Wednesday, February 24, 2010

Scripting Refactoring -- Overthrowing the GUI

The most basic and common refactoring in any language is Rename. Whether it's Rename Variable, Rename Method, Rename Class, or Rename Namespace/Package, this simple refactoring helps improve code clarity and, when applied correctly, makes code easier to understand. As reading code is the most frequent activity a programmer undertakes, this makes the Rename refactoring one of the most powerful tools in a developers' arsenal.

Introducing Element Identification

Consider now the Rename refactoring when applied in a batch. In order to apply the Rename refactoring, I first need to be able to unambiguously identify the element being renamed, be it a class, method, variable, etc. Let's entertain for a moment the following notation

[Member::[Member::[Member::...]]]Member

This notation could be used to identify:

  • a namespace at any level (e.g., MyNamespace, Namespace1::Namespace2)
  • a class within a namespace (e.g., MyNamespace::MyClass, SomeClass)
  • a member of a class (e.g., AClass::someVar, ANamespace::MyClass::a)

Although this syntax resembles the C++ scoping syntax, it is important to note that it is ambiguous. Given the search query, Something::someMember, determining whether Something is a class, struct, or namespace is impossible. Similarly, someMember could be a class within a namespace, a class or struct within a namespace, or a member variable within a class or struct.

Overcoming Ambiguity

Since we need to constrain how we select elements, lets extend our syntax a bit by adding an optional { TYPE_LITERAL } constraint to each member:

[Member[{TYPE}]::...]Member[{TYPE}]

More cases can now be handled well:

  • Something{namespace}::someMember{class}
  • Something{class}::someMember{method}
  • Something{method}::someMember{variable}
  • Something{namespace}::Something{class}::someMember{method}

But... we're still ambiguous. Consider the following code:

void doSomething() {
    for (int i=0; i<10; ++i) { /* ... */ }
    /* ... more code here ... */
    for (int i=0; i<15; ++i) { /* ... */ }
}

Staying Useful

In the above code we have two different counter variables with a name of i. Does that mean it's pointless to try to support batch refactorings or to try to constrain elements in a refactoring scripting language? No.

Regular expressions don't allow everything to be queried, yet they're still useful. Even after adding positive or negative lookahead (or lookbehind) assertions, they're still limited. Yet, at the same time, they handle a few more cases and become more generally useful.

The same thing should be able to happen for (most) programming languages. It's possible to create a scripting language, or syntax, that will allow us to easily identify most syntactic elements within a programming language. Perhaps this refactoring scripting language could leverage the BNF that defines the programming language, or perhaps there's even something better. Either way, we're one step closer to overthrowing the GUI and enabling bulk and scriptable refactorings.

Yet more excerpts and discussion from my thesis to come.

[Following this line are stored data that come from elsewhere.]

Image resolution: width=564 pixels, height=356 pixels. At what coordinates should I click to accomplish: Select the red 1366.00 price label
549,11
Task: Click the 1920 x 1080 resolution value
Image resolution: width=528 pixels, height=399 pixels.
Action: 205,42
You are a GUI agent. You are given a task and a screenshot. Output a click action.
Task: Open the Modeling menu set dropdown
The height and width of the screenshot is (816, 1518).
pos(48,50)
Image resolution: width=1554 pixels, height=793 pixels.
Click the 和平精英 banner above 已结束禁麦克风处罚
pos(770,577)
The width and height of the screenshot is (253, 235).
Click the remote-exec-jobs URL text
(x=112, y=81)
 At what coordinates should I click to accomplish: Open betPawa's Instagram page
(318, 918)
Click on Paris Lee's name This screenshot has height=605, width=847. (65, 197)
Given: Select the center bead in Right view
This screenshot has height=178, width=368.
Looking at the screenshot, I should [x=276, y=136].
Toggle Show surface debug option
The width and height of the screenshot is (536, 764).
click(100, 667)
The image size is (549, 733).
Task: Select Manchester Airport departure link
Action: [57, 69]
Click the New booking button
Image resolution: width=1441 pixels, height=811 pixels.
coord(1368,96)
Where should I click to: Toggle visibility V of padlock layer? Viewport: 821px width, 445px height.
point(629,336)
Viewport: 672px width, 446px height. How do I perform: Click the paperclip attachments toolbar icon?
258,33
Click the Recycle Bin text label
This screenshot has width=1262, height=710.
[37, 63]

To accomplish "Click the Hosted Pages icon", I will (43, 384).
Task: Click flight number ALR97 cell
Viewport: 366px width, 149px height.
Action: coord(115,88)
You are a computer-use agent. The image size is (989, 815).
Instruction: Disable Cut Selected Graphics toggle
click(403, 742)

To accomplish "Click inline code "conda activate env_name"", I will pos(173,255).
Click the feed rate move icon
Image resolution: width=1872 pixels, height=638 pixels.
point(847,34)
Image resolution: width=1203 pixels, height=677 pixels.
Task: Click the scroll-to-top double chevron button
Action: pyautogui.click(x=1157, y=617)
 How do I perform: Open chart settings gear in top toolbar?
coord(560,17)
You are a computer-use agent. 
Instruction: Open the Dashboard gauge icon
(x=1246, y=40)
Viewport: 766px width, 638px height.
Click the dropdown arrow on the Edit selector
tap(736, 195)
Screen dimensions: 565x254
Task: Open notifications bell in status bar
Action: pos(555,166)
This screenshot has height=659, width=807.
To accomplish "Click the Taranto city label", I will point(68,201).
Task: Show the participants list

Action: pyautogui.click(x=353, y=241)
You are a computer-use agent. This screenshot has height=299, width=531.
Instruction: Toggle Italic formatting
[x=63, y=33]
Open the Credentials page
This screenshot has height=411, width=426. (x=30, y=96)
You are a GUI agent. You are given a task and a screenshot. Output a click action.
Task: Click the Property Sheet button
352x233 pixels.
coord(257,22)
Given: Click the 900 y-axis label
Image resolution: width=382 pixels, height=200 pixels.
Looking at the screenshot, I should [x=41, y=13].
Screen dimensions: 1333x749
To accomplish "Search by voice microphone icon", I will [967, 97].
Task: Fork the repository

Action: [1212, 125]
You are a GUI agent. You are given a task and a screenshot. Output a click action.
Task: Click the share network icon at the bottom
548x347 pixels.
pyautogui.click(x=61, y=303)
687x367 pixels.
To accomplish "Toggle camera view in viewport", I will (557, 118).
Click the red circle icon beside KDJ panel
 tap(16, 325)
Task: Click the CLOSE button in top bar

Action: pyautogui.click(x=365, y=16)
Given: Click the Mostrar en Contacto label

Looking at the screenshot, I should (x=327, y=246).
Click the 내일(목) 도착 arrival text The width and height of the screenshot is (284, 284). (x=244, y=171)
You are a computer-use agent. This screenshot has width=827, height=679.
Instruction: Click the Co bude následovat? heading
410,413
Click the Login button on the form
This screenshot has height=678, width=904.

Tuesday, February 16, 2010

Enabling Bulk Refactorings

In my last post, I talked about some of the limitations of refactoring IDEs and enumerated three different cases that could better be handled by refactoring IDEs:

  • Vendor Branches - can we make refactorings apply like patches?
  • Universal Language - can we switch between vocabularies or languages?
  • In Concrete - can we overcome some of the small problems presented?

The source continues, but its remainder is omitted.